Fly pepper or no, Machete is here, and Sheila is not. She wants to help me. I need her to want to help me. So I don’t resist when she guides me out the door and down the hall to the Quarry stairs.
At the bottom, she signals me to slip out of my frods, and I have a va
gue memory of doing this before, years ago, the day that she told me about Sheila’s disappearance. The day that Sully nipped my ear. Machete swings the door open, and I step through.
“You rest here,” she says. “I’ll check in on you before lunch, and we’ll have some time to talk then.”
She puts her hands on my shoulders again and turns me to face her. Her eyes are like her voice, chocolate brown, kickshaw smooth.
“Kivali, I want what is best for you. Now more than ever, your choices matter. Let me help you make them.”
“Ms. Mischetti, may I ask you something?”
“Of course. Open communication is key.”
“I thought that no one could vape from a camp. How did Donovan Freer do that?”

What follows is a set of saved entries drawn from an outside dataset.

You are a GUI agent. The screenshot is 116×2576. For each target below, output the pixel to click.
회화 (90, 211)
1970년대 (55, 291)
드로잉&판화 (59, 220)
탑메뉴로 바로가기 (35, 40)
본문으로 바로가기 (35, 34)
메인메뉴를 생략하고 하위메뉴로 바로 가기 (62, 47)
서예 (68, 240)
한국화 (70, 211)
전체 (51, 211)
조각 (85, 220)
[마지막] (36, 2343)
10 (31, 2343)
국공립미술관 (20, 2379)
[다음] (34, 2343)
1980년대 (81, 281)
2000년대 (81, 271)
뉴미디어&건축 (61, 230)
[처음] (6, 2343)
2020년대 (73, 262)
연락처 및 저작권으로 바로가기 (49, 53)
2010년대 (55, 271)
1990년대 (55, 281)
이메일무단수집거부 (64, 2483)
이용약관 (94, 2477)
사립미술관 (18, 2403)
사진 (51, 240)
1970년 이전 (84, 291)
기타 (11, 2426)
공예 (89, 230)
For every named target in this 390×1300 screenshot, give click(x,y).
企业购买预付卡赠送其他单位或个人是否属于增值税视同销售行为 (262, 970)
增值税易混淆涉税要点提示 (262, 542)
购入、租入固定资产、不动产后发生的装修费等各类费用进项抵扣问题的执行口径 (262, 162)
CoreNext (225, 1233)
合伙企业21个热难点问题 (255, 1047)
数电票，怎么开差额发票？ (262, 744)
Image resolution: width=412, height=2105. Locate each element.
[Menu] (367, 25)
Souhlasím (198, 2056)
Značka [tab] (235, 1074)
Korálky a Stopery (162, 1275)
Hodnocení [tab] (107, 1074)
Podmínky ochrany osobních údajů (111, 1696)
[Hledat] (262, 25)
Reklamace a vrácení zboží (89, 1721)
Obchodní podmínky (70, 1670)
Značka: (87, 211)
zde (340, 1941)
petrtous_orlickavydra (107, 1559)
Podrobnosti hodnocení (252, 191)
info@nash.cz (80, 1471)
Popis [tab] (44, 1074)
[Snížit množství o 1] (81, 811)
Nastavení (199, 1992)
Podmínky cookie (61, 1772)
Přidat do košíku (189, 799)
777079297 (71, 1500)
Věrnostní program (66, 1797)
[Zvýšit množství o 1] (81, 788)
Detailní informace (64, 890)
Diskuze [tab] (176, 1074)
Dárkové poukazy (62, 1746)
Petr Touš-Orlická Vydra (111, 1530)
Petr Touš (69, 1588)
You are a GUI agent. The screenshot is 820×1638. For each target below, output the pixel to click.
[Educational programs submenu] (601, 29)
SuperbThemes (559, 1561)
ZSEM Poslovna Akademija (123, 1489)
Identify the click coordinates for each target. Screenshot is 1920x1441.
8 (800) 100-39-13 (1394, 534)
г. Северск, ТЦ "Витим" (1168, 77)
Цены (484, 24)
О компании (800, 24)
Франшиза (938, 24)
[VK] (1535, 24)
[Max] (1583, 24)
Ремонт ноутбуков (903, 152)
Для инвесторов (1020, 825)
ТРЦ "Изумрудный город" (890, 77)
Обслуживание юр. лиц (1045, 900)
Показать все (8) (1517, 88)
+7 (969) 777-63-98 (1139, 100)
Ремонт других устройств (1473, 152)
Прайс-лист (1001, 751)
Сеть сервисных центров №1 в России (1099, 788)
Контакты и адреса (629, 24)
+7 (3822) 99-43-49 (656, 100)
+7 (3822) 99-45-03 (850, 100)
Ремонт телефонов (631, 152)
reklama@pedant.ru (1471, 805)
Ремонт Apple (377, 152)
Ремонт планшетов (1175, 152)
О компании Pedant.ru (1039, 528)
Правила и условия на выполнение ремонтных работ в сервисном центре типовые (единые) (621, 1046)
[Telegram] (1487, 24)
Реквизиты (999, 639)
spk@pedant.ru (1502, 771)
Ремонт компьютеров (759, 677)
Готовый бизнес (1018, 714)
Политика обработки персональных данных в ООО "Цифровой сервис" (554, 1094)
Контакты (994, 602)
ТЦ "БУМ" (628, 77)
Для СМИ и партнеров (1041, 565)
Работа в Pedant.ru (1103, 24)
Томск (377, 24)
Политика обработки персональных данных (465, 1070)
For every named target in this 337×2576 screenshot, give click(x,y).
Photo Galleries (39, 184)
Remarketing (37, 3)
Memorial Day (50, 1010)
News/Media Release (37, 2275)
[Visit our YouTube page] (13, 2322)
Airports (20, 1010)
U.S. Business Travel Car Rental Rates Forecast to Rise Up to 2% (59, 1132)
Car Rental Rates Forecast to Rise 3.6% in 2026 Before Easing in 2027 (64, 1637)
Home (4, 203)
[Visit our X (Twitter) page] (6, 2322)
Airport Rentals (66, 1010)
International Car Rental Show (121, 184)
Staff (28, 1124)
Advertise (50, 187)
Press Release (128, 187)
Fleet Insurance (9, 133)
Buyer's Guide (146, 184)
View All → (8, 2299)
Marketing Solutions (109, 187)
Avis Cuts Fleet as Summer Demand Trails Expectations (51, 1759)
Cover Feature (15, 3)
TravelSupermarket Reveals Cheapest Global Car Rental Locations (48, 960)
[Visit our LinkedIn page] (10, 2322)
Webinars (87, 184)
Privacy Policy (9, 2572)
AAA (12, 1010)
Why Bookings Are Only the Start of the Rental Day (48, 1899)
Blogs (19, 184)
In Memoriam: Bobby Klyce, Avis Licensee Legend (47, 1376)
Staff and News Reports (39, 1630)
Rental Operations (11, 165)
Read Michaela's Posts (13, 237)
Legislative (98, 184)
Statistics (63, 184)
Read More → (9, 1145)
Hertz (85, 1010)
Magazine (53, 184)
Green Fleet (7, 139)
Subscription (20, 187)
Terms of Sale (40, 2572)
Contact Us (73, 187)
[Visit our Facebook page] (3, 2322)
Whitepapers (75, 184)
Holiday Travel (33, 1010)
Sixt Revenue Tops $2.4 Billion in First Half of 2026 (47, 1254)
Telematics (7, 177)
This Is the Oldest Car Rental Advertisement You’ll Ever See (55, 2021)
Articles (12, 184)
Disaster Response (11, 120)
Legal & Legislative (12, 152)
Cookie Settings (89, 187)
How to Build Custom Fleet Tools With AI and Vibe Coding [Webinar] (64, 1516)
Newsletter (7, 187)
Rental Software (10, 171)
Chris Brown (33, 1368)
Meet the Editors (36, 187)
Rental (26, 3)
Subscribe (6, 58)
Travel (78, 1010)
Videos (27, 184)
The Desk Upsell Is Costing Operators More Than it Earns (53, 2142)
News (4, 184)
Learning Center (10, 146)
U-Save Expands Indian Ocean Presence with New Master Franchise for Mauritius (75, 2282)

Machete’s upper body twitches forward as if I’d punched her in the gut. She turns from me and leaves, closing the door behind her. I listen to her footsteps on the stairs. Another door closes above.
I reach out to the doorknob in front of me and check. The door is locked.
THE KOMODO SPITS STATIC from my pocket. Not audible, but plenty loud.
“I know.” I pace a fast circle, climb up on beds to check the windows — they don’t open — and check the door again. “I know.”
We do not like being trapped. We don’t like cages. Neither one of us. I sit on the edge of a bed, bring the little dragon out of my pocket, and set it on my palm. The inanimate lizard looks back at me without comment. I curl it into my palm and pace around again.
Sheila would have told me, wouldn’t she? If she knew Machete? I don’t know. There’s a lot that I don’t know.
As I turn to pace the other way, music suddenly surrounds me. I stop and turn in place, looking for the source of sound. There — a small speaker in the corner of the ceiling — and there, another. All four ceiling corners have tiny speakers. The music is soft and swirly and mild. It’s — well, I suppose it’s kickshaw music.
I pull a chair under one of the speakers and climb up, feeling around for a switch. The surfaces are smooth. Maybe it’s a cam, too. I wave a hand in front of it, and hop off the chair to study the room more closely. The way they’re angled, they see every part of the room.